_RECORDS SHOWN_:

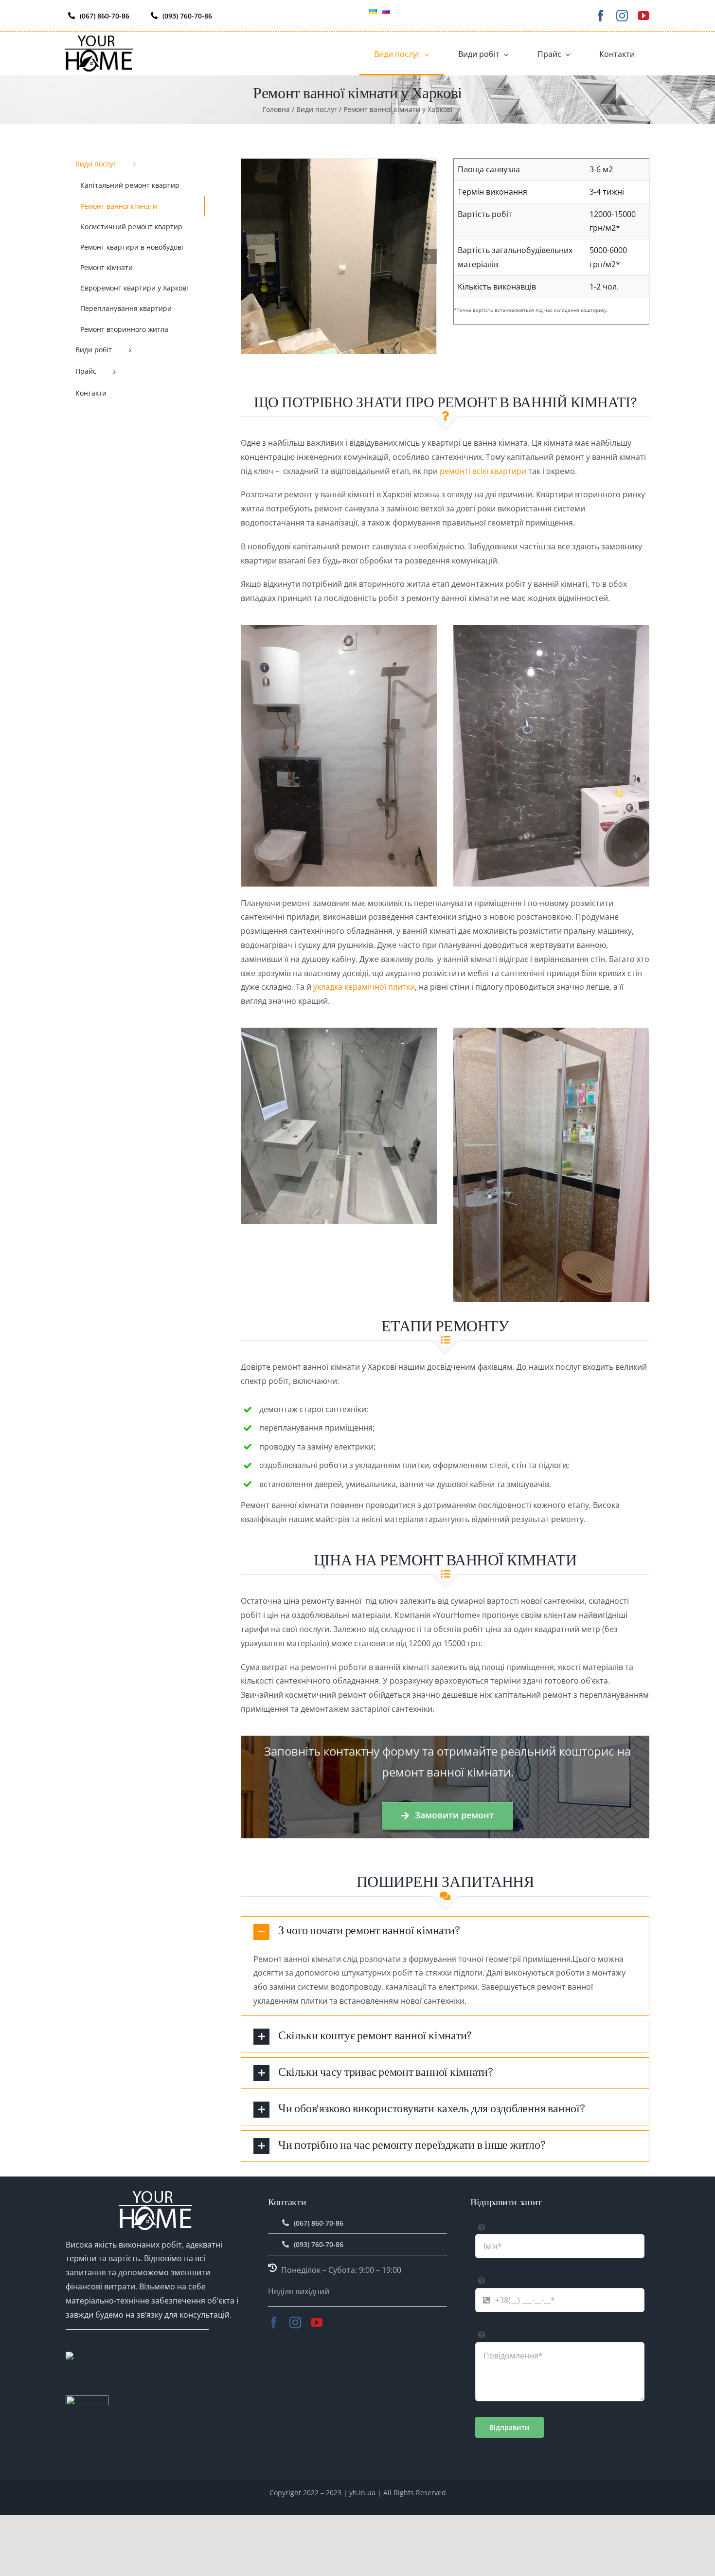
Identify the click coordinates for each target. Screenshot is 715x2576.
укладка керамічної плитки (364, 986)
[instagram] (622, 15)
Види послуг (316, 109)
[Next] (429, 256)
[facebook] (601, 15)
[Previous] (248, 256)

_GIVEN REQUEST_: Convert every line of the material into a JSON list of strings, one string per line, skipping blank lines and leaving the pictures out.

_TASK OUTPUT_:
[
  "Identify the click coordinates for each target. Screenshot is 715x2576.",
  "укладка керамічної плитки (364, 986)",
  "[instagram] (622, 15)",
  "Види послуг (316, 109)",
  "[Next] (429, 256)",
  "[facebook] (601, 15)",
  "[Previous] (248, 256)"
]